Table 6 RetinaNet model results with varied filter sizes

4.3 Discussion

Our primary objective is to introduce object detection technique for microscopic feature detection, as sometimes feature detection is more crucial than segmenting them out. This is because pixel-based annotation, which is required for segmentation, can be a time-consuming and tedious task. On the other hand, object detection uses bounding boxes which are less time-consuming and easier to annotate. We proposed an object detection model to detect one of the crucial microscopic feature of SCC namely keratin pearls. The proposed model is evaluated by measuring various metrics such as MR, FPPI, PR, RE, F1-score and inference time. We also compared the results with existing state-of-the-art object detection models that are implemented on same dataset. The results indicate that the proposed model can effectively detect keratin pearls. The model also tested on negative images that do not contain any keratin pearl and it did not detect any object. In contrast, all the state-of-the-art methods detected blood vessels as keratin pearls, which can be considered as false positive cases.

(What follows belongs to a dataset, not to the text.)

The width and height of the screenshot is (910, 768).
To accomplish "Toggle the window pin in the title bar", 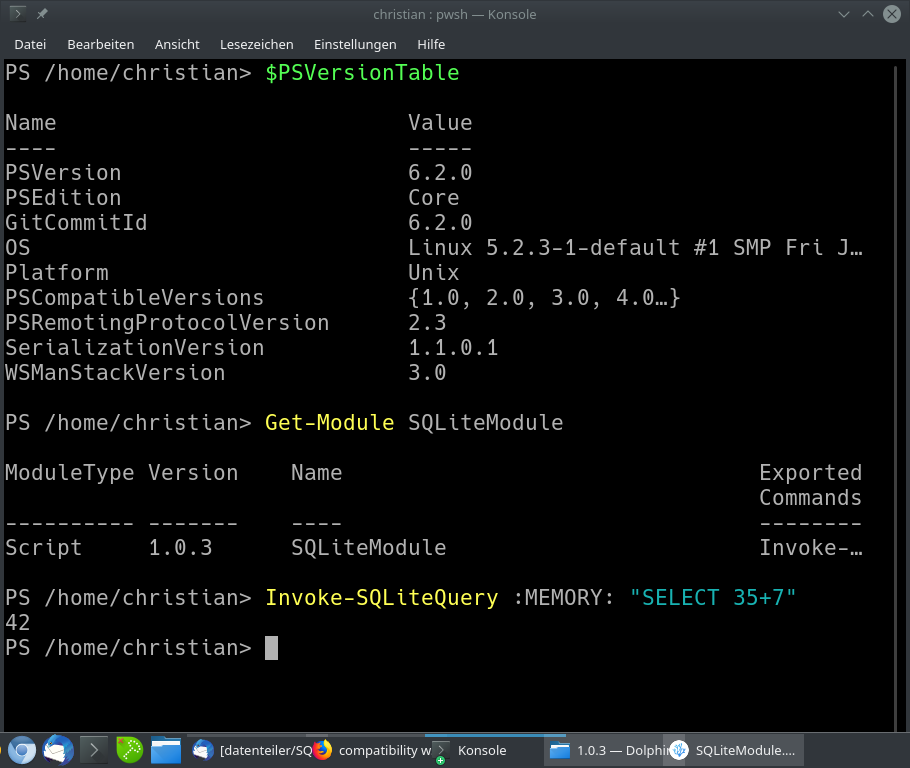I will [x=40, y=14].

We conducted additional experiments to test robustness of our model on 100x magnification images and compared the results with other methods which is depicted in Fig. 15. One limitation of this study is that our model detected some blood vessels in the 100x magnification images. However, it is worth noting that the number of blood vessels detected by our model is relatively low. In contrast, all other methods detected almost all blood vessels as keratin pearl. This ambiguity in the results could be reduced by incorporating negative cases during the training of the model.

Fig. 15

False positive detection on 100x magnification images

The proposed model is trained using images captured with a specific microscope and camera setup, specifically the Olympus CX31 microscope with a DP21 attached camera, referred to as M1. However, during testing, two different microscopy images are used, including M1 and Olympus BX51 microscope with a DP80 attached camera, referred to as M2. The study revealed that there are higher rates of FP and FN in images captured using M2 compared to M1. This could be due to differences in resolution settings and lighting conditions between the two microscopes, which can impact the quality and clarity of the images.

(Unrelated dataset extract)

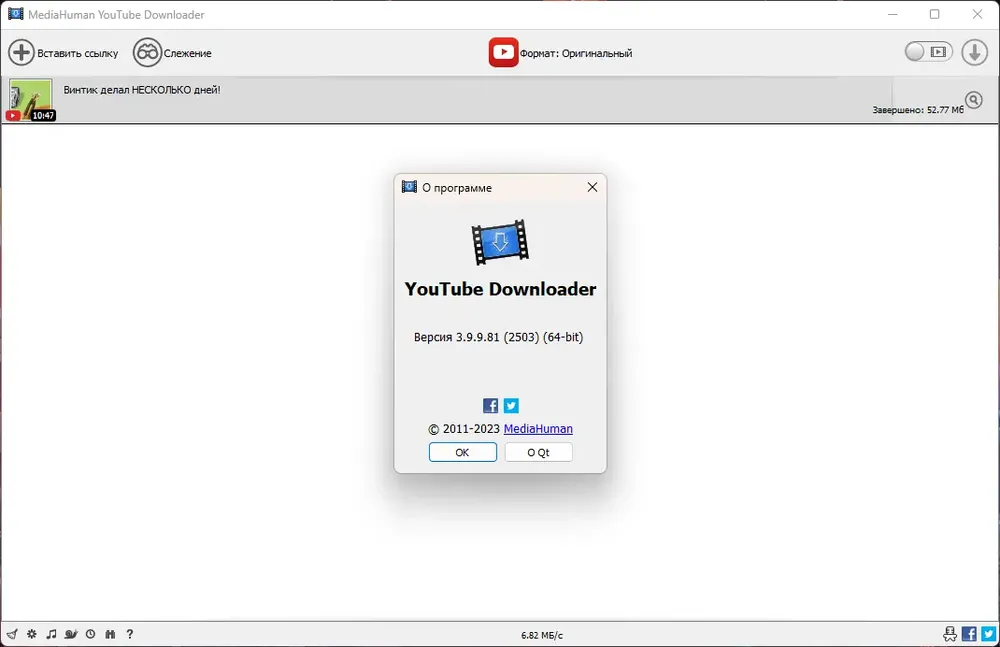1000x647 pixels.
Task: Click the video thumbnail showing 10:47
Action: [31, 100]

In the future, there is an opportunity to enhance the mean average precision (mAP) of the model by adding more images to the training set. These images could be captured using different microscopes and magnification levels to increase the robustness of the model. Additionally, further investigation could be done to determine how different microscopes and magnification levels impact the performance of the model. Secondly, we have identified a significant characteristic of SCC. However, it is also essential to identify other microscopic features to grade SCC into different classes.

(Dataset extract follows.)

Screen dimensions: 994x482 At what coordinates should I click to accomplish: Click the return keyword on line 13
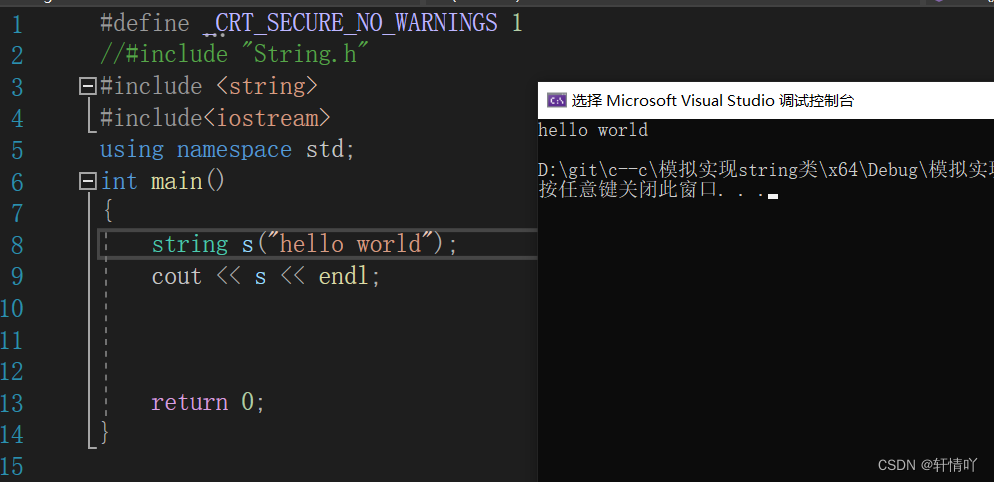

Further, this study attempted to improve the results by changing the filter size, but there is no noticeable improvement. In the future, we plan to conduct additional experiments by modifying other parameters and loss functions.

5 Conclusion

SCC is a prevalent cancer type that can develop in various organs of the human body. Histopathology is commonly used to diagnose cancer and previous studies have focused on classifying SCC from other types of carcinoma. In contrast, this study utilized an object detection model to identify one of the critical features of SCC. Our objective is to demonstrate the effectiveness of object detection methods in the medical field. Prior research has typically employed traditional machine learning or pixel-based CNN models to identify different histopathological features of carcinoma. However, we introduced an object detection model to detect keratin pearls on histopathological images, which is a hallmark of SCC diagnosis. We initially used a RetinaNet model to detect this feature and further improved its performance by adding an attention module. We also compared our results with state-of-the-art methods and achieved a nearly 4% improvement over the default RetinaNet model, with minimal false positive instances compared to existing methods.